YOUR INSTRUCTIONS -> Return, exactly as written, every line from the first line of the data below through the line that contains "Task: Select the Harvester distro entry".

• • • •

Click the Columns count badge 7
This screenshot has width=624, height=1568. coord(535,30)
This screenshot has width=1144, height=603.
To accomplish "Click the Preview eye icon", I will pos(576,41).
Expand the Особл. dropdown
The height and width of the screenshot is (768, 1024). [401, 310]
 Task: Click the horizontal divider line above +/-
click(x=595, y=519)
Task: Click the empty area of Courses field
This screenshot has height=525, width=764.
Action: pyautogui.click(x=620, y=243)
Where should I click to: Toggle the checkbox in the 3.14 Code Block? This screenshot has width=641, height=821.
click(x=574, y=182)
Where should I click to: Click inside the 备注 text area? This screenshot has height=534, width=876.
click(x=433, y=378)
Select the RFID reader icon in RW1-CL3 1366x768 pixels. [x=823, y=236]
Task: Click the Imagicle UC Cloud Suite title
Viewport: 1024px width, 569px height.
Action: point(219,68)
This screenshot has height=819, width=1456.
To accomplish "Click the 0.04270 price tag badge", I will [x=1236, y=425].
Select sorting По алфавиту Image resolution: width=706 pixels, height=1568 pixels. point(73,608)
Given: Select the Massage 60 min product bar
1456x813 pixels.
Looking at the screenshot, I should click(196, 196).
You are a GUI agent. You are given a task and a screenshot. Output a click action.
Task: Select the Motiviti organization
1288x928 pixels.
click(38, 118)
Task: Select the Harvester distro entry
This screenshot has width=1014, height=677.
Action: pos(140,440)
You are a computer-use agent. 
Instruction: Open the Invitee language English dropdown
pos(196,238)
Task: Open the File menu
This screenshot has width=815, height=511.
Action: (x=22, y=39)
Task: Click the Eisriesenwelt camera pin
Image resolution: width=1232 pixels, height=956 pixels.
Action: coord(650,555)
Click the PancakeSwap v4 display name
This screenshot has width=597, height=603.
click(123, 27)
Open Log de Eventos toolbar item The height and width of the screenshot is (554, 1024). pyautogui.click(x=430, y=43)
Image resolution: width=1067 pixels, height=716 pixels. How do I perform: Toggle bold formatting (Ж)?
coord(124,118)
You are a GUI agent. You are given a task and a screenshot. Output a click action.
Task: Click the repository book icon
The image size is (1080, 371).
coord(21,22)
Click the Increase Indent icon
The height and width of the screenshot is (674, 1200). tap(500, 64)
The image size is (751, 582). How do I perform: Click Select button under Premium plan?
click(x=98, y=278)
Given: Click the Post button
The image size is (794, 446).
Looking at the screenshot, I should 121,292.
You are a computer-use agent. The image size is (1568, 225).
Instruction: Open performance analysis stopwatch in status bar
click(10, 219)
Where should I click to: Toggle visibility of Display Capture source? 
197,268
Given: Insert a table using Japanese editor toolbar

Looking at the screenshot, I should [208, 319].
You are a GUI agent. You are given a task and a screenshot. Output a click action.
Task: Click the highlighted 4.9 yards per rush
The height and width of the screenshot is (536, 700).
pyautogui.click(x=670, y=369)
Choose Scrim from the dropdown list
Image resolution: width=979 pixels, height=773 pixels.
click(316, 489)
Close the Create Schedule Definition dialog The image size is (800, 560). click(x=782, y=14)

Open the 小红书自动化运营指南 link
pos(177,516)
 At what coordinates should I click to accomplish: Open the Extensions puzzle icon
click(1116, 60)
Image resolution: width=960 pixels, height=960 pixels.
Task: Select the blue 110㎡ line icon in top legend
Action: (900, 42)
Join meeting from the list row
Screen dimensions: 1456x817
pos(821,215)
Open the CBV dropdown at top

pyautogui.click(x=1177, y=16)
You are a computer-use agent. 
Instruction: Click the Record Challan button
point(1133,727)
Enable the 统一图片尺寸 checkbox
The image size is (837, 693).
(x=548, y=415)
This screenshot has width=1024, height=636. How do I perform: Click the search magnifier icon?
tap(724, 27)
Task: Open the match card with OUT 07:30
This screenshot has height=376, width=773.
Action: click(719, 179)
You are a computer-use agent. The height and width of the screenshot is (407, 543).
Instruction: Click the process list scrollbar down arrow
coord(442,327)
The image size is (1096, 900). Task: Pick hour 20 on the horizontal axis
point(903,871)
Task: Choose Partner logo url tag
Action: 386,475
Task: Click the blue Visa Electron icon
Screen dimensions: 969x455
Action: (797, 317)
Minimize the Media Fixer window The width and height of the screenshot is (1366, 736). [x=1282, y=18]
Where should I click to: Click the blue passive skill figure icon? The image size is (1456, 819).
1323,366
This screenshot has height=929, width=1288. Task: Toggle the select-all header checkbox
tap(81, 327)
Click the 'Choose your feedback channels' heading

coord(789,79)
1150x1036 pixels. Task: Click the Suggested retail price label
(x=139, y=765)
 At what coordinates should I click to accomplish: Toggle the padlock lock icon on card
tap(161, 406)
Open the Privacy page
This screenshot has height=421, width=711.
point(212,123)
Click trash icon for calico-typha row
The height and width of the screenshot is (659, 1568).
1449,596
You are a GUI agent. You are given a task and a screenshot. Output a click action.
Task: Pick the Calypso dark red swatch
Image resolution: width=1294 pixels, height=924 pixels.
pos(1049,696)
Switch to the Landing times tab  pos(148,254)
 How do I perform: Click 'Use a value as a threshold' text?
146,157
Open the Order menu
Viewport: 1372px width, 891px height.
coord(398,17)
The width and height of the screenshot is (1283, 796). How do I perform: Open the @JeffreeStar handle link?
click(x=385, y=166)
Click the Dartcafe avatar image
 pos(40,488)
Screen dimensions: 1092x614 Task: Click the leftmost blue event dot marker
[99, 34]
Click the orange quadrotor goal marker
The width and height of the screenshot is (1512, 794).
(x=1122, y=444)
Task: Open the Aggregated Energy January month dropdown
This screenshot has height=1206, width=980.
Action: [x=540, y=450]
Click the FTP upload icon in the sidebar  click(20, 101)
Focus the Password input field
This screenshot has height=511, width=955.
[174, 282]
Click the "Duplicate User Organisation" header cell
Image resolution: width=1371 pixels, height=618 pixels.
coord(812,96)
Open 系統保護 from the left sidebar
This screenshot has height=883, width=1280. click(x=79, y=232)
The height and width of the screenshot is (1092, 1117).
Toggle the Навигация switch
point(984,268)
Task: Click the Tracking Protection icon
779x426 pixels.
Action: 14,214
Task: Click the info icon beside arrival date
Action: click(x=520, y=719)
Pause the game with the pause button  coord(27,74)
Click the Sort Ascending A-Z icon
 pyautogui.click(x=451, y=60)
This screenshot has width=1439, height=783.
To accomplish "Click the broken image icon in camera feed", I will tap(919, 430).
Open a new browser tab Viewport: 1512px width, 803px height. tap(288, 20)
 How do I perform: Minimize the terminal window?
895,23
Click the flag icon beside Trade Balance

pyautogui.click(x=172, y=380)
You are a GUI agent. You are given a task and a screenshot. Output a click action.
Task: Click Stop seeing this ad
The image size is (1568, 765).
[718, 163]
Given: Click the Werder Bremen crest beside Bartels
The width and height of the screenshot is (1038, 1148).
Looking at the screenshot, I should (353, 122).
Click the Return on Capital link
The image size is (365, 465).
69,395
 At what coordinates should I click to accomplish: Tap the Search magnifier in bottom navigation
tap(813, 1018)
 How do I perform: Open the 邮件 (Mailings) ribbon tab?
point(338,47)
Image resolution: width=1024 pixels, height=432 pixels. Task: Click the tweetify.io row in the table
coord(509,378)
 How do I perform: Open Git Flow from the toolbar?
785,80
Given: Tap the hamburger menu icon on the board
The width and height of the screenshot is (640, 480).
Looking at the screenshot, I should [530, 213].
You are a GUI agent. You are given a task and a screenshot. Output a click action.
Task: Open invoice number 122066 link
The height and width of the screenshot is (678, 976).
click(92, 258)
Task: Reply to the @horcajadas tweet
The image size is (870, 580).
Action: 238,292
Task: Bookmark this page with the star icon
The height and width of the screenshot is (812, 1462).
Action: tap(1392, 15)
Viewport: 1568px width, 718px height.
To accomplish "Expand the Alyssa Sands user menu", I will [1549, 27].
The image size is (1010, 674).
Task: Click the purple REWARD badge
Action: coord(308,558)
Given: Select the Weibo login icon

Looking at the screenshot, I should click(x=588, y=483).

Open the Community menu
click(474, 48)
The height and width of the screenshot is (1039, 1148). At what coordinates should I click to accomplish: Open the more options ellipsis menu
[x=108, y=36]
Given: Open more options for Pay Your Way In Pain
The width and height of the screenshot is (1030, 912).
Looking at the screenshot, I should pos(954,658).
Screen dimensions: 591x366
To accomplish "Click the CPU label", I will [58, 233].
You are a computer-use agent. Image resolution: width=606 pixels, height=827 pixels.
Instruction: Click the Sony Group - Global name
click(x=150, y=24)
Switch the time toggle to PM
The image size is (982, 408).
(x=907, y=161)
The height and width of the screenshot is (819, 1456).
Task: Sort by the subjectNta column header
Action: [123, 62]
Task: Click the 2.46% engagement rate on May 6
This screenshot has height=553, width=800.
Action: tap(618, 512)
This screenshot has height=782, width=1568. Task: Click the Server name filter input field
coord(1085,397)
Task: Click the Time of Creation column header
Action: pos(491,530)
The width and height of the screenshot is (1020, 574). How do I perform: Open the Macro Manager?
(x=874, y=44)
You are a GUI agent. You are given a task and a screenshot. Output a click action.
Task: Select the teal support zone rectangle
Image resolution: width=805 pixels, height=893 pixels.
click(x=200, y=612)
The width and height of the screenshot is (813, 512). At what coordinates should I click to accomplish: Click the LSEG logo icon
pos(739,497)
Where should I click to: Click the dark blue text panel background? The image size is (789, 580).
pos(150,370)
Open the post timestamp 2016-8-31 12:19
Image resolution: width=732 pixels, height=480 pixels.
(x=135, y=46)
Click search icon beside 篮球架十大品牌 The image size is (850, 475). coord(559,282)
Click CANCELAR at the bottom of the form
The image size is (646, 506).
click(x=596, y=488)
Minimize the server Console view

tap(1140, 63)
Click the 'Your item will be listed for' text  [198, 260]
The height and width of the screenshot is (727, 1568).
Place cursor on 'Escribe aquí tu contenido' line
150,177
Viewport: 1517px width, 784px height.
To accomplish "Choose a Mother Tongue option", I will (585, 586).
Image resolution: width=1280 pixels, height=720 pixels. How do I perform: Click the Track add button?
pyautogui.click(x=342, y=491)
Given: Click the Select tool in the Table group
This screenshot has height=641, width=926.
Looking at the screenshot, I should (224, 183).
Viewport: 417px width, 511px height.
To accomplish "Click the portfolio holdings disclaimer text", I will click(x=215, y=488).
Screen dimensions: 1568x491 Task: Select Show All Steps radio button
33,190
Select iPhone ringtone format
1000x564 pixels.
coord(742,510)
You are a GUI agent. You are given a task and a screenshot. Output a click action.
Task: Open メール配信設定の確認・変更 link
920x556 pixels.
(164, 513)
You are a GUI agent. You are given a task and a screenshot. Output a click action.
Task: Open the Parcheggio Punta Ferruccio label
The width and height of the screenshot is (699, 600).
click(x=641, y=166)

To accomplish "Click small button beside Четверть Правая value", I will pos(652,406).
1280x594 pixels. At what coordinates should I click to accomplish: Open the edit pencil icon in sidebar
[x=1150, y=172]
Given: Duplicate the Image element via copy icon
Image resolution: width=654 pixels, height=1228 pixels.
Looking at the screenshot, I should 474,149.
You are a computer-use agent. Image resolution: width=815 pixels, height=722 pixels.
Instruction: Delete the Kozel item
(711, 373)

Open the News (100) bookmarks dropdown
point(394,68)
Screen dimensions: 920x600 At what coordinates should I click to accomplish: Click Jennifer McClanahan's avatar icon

• • • •

EXERCISE SOLUTION ->
Click the Columns count badge 7
This screenshot has width=624, height=1568. coord(535,30)
This screenshot has width=1144, height=603.
To accomplish "Click the Preview eye icon", I will pos(576,41).
Expand the Особл. dropdown
The height and width of the screenshot is (768, 1024). [401, 310]
 Task: Click the horizontal divider line above +/-
click(x=595, y=519)
Task: Click the empty area of Courses field
This screenshot has height=525, width=764.
Action: pyautogui.click(x=620, y=243)
Where should I click to: Toggle the checkbox in the 3.14 Code Block? This screenshot has width=641, height=821.
click(x=574, y=182)
Where should I click to: Click inside the 备注 text area? This screenshot has height=534, width=876.
click(x=433, y=378)
Select the RFID reader icon in RW1-CL3 1366x768 pixels. [x=823, y=236]
Task: Click the Imagicle UC Cloud Suite title
Viewport: 1024px width, 569px height.
Action: point(219,68)
This screenshot has height=819, width=1456.
To accomplish "Click the 0.04270 price tag badge", I will [x=1236, y=425].
Select sorting По алфавиту Image resolution: width=706 pixels, height=1568 pixels. point(73,608)
Given: Select the Massage 60 min product bar
1456x813 pixels.
Looking at the screenshot, I should click(196, 196).
You are a GUI agent. You are given a task and a screenshot. Output a click action.
Task: Select the Motiviti organization
1288x928 pixels.
click(38, 118)
Task: Select the Harvester distro entry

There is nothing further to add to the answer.